Le 14 janvier, Werther était peu attendu du public de l’Opéra, Massenet et ceux qui l’aiment y ont été assez brocardés récemment. Du moins Jonas Kaufmann était attendu, mais par une (relative) minorité encore : il n’est pas vendeur (comme on dit dans le disque), il se contente d’être miraculeux. Seuls quelques-uns depuis des années l’avaient à l’œil : Cassio à Bastille ; Wilhelm Meister à Toulouse, Königskind à Montpellier, Fierrabras au Châtelet. Surtout ils ont couru à ses trop rares récitals : à Strasbourg Müllerin puis Winterreise différemment hallucinants, à Toulouse Strauss et Michelangelo de Britten sans pareils dans notre mémoire, plus les vingt minutes arides de la Burgschaft de Schubert que même Fischer-Dieskau n’osait guère en public… Bête de théâtre, il peut se permettre un rôle aussi léger que Alfredo de Traviata (et même s’y éclater mis en scène par Marthaler : une performance en soi) ; à l’inverse son Lohengrin (prise de rôle à Munich l’été dernier) est un triomphe classique de pianissimo timbré et soutenu, éloquent, de récit pur. Enfin il se préserve (son quant à soi, sa voix) autant qu’il est aujourd’hui permis à un ténor que sa firme de disques dévorerait volontiers tout cru en promotions (au lieu de  précautions).

acceuilkaufmannIl a beau être sage, l’hiver est plus fort ; s’y est ajoutée la grippe, la vraie. En milieu de répétitions elle l’a pris. Il est allé retrouver chez lui son médecin, ses remèdes, son repos puis est revenu (ce qu’on ne lui demandait pas : la doublure était là) assurer la générale.

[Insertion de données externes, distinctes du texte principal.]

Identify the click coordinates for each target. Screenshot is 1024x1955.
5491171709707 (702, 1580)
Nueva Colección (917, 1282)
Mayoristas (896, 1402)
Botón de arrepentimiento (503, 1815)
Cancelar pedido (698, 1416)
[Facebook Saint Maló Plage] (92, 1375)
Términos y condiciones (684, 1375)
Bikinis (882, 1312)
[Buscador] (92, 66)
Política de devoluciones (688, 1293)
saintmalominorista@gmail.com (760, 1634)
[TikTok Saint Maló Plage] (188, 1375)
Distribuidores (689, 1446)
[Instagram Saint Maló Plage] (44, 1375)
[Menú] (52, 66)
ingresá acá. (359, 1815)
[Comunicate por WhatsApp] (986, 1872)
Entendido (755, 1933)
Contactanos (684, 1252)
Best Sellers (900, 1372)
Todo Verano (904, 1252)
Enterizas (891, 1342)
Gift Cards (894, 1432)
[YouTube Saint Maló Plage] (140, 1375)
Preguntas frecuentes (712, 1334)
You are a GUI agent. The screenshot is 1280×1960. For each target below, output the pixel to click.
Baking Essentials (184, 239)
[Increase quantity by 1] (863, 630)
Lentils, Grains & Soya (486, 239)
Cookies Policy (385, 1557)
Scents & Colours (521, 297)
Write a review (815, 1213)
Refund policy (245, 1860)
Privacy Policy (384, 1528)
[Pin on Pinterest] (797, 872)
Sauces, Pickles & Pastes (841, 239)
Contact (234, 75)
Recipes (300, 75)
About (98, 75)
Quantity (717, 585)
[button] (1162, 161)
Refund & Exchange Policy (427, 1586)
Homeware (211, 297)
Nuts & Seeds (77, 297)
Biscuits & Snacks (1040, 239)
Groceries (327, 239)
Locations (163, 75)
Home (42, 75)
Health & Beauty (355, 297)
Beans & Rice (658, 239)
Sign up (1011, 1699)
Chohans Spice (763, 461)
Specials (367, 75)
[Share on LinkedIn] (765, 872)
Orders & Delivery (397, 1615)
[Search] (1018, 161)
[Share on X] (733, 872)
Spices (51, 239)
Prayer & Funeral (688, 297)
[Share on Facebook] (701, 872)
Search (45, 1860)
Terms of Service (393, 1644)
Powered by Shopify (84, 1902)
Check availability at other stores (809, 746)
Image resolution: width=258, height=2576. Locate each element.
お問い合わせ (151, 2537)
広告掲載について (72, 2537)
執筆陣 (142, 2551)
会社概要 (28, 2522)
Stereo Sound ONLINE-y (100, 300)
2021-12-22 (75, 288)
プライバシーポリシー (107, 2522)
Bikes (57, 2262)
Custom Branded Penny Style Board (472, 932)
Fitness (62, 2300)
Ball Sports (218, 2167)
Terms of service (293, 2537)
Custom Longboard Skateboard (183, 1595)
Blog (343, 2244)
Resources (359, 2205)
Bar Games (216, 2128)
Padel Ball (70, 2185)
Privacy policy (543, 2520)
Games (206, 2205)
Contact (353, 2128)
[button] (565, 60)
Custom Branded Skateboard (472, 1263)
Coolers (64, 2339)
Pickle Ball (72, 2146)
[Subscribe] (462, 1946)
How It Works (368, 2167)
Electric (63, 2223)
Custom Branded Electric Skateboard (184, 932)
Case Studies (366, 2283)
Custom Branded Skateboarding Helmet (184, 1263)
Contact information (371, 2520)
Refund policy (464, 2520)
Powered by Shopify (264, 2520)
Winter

Ni tambours ni trompettes sur tout cela. Sans annonce, il a assumé à plein la première, une prise de rôle, rôle il est vrai qui s’accommode d’une part de réserve, et même silence, le non avoué, le non dit. L’investissement a payé. Car c’en était un d’avoir longtemps et passionnément cultivé la nuance piano intense, bienvenue dans le rôle et où dramatiquement elle crée une formidable différence (et, certes, Plasson au pupitre n’accélérait pas pour le ménager), n’ouvrant les vannes qu’à bon escient (le la dièse du Lied d’Ossian sonnait d’autant plus concentré, éclatant). Exemplaire adaptation de moyens diminués par la maladie (la toux était visible, audible) aux réquisits émotionnels et vocaux d’un rôle majeur. Bravo l’artiste. Il toussait encore (discrètement) à la matinée suivante où il a brûlé son reste de forces, renonçant très sagement à la suivante.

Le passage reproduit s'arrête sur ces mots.